Work to be completed: Copy out every line of the data below word for word, leaving out the pictures.

┌──

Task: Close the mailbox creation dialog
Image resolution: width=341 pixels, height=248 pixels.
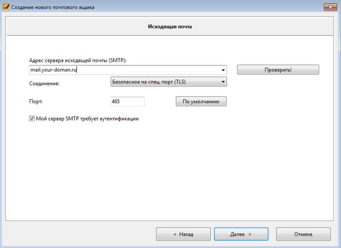Action: (x=329, y=7)
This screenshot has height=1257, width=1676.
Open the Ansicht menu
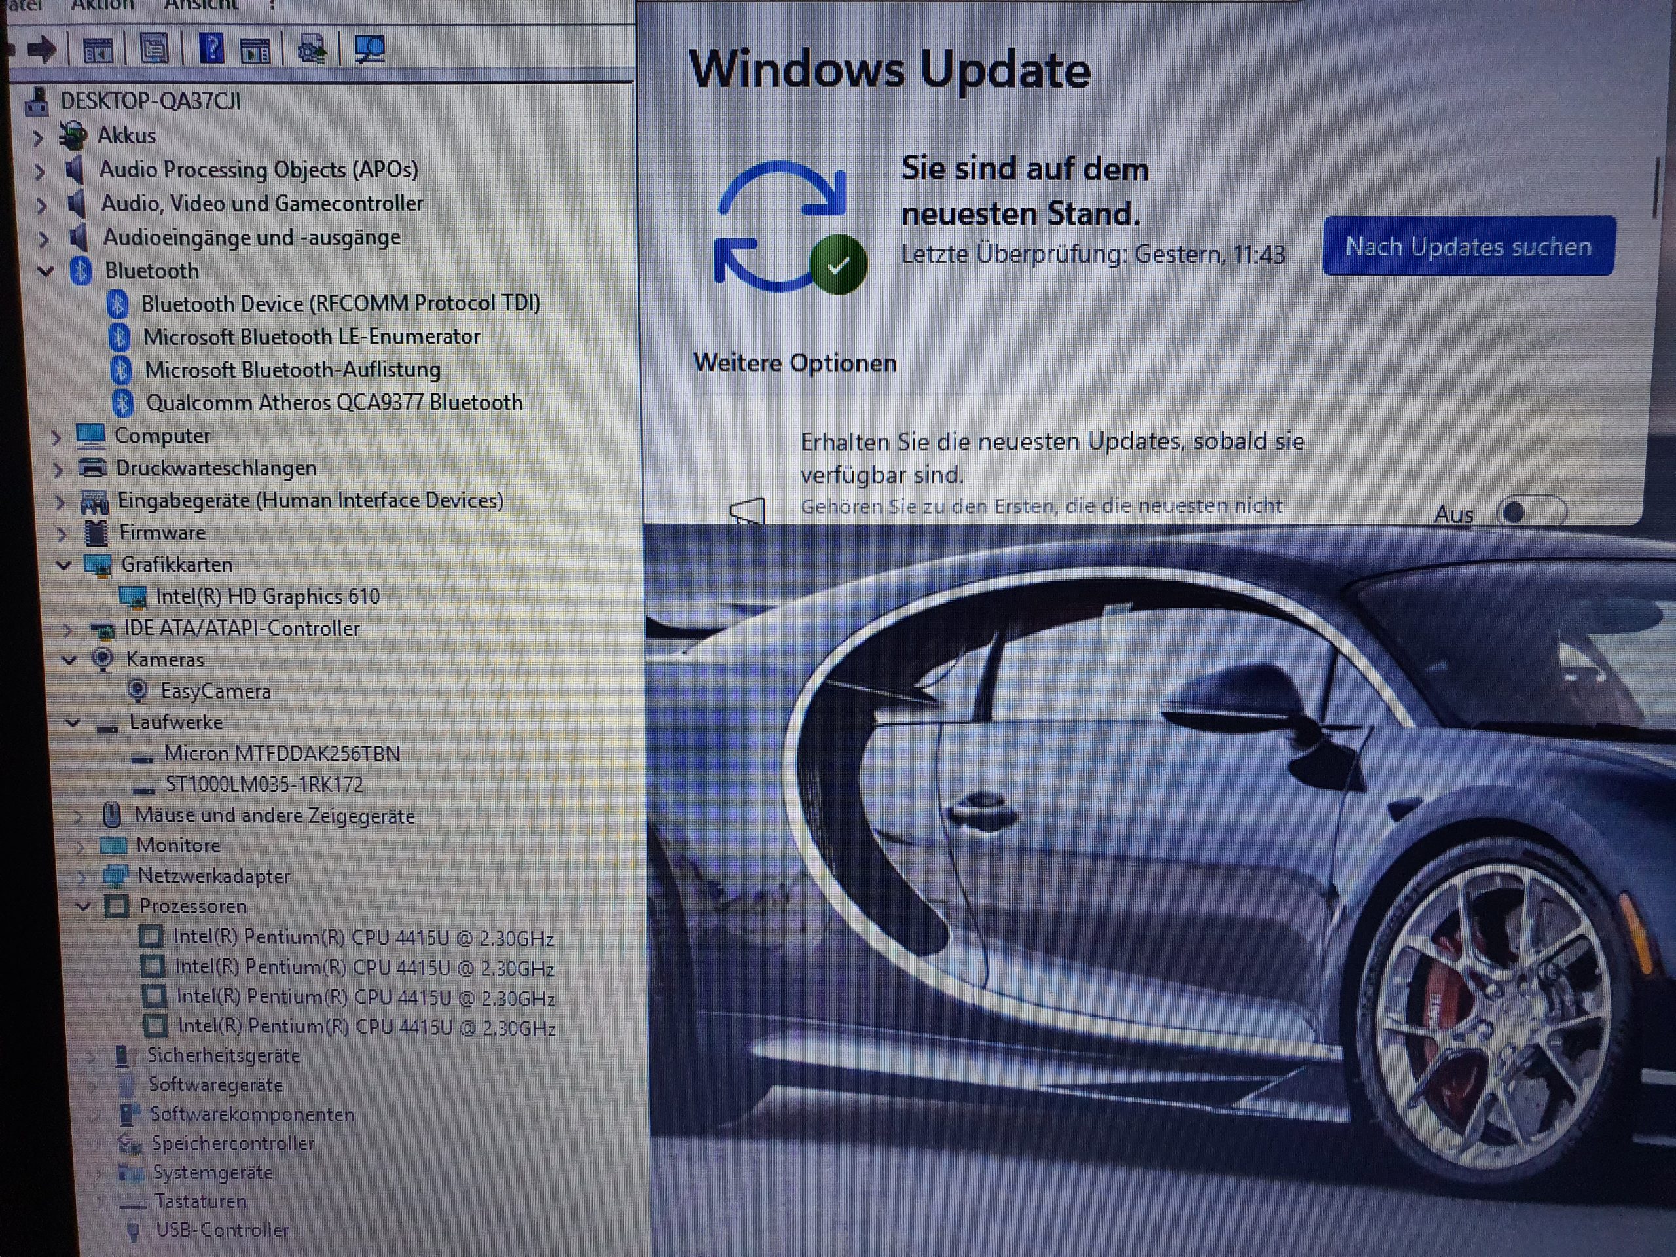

└──

Task solution:
Task: Close the mailbox creation dialog
Image resolution: width=341 pixels, height=248 pixels.
Action: (x=329, y=7)
This screenshot has height=1257, width=1676.
Open the Ansicht menu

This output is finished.